The one thing we didn't believe in was Santy Claus. For us to swallow anything whole, it had to be terrifying - not necessarily evil, but certainly unnatural. A large fat man in all that red gear was just plain daft. We had believed in him once but we were only children then. Now we were big boys and we played at school in the big boys' yard, and all that kids' stuff about reindeer and the North Pole had no sense to it. It had none of that logic that Spock always talked about. For example, we had a glass-fronted fire and there was no way Santy Claus could get down our chimney. And even if he did, he'd be well banjaxed.

But we had believed in Santy once and had fervently pinned our notes to his cardboard house at the back of Wellworth's general store: "Dear Santy, bring me a Chopper"; "Dear Santy, bring me a Space Hopper"; "Dear Santy, bring me Lego and an Action Man". But then, I began to wonder, how could Santy be in Wellworth's and be in some other shop as well? That was stupid. And then one year I knew rightly who the Santy was in Wellworth's - it was the woman who usually searched peoples' bags on the way into the shop looking for bombs. And Santy wasn't a woman anyway. I knew that much.

The rest of the Christmas story we accepted completely. The baby Jesus in the stable made perfect sense. In the last few weeks of term we had received the whole story in instalments and it was terrific stuff. A huge tale full of strange words like "bethrothed" and "virgin". The best bit was always the Three Wise Men following the star, and on those dark nights we were watching the skies as well. One night we saw a shooting star behind the barracks and on the same night I saw a UFO hovering over Drumclay.

And King Herod was like Fu Manchu. He was the bad guy and we could hate him and what pleasure in the Flight Into Egypt as they gave evil Herod the slip. The virgin birth meant nothing at all to us - but how did the Three Wise Men know about the star? That was a mystery all right. And all their gold and their myrrh and their Frankenstein - as we called it behind the teacher's back. And how could God become a baby and still be in Heaven with a big beard?

But that was the early 1970s - much has changed since then, and I've given up trying to work these things out. This Christmas I'll be watching Raiders of the Lost Ark one more time and complaining that the footpaths haven't been salted. This Christmas I'll be even crankier than last Christmas: bah humbug and all the rest of it. But that said, maybe I'll meet a few excited children with their new tricycles (if children still ask for such things) and I might even have to pretend I still believe in Santy Claus for the sake of something.
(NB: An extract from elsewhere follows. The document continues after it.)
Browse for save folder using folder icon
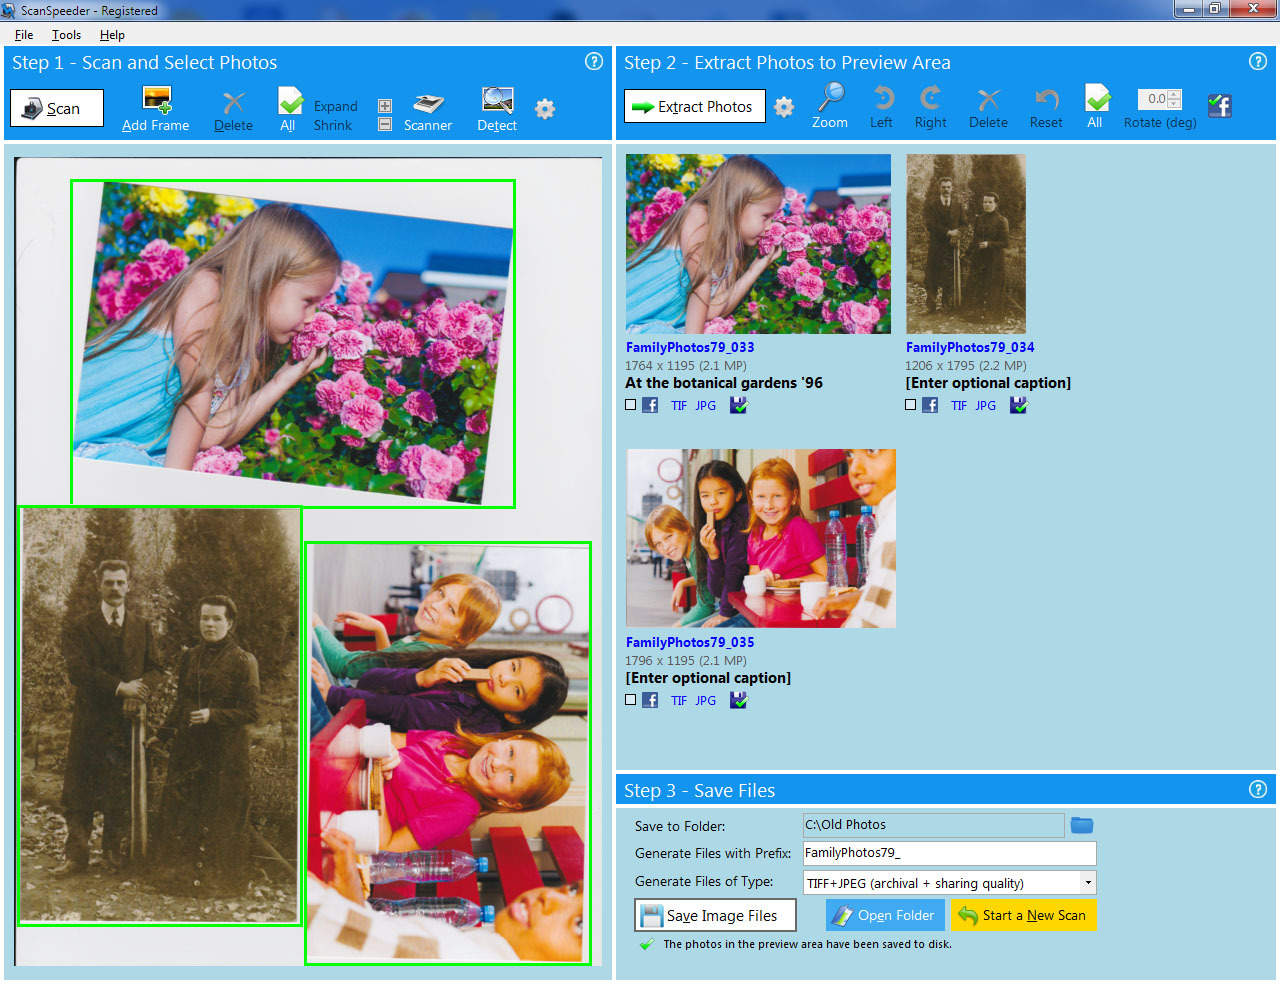The width and height of the screenshot is (1280, 984). pos(1082,825)
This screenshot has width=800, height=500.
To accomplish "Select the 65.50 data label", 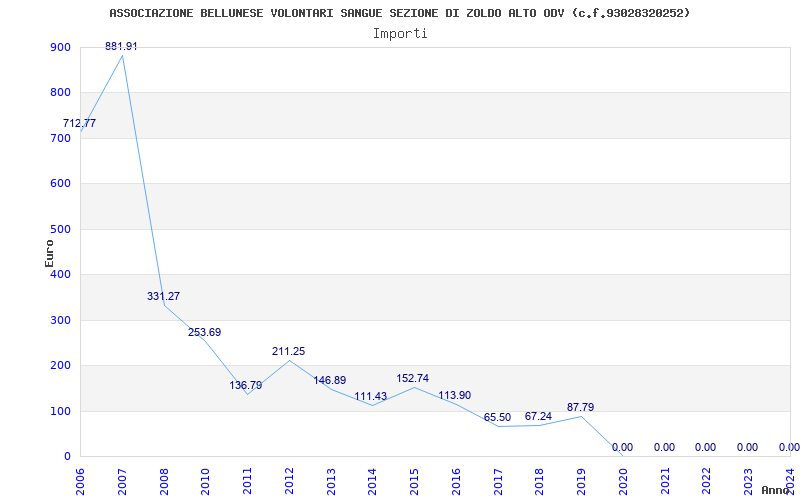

After all, every child in the parish has to be greeted with "Well, did Santy come?" And maybe then I'll hear the screams of excited youngsters as they go on their backs on the ice and I'll know they are freezing and sweating and their hearts are thumping. I'll maybe be happy for them because they'll believe in anything at that age and maybe I'll be just a little bit jealous.

On Christmas afternoon, bored with Raiders of the Lost Ark, nostalgia will maybe get the better of me and I might go for a walk and visit a few old haunts. I'll maybe crunch through the potholed asphalt path around the icy Mill Lough, and I might hear the distant shouts of children up on the hill where I used to make those treacherous bob-runs. The only other sound around that silent frozen lough might be the echoing sonar of a cold, bewildered water-hen, nervously out of its element and trying its jittery best to walk on the water.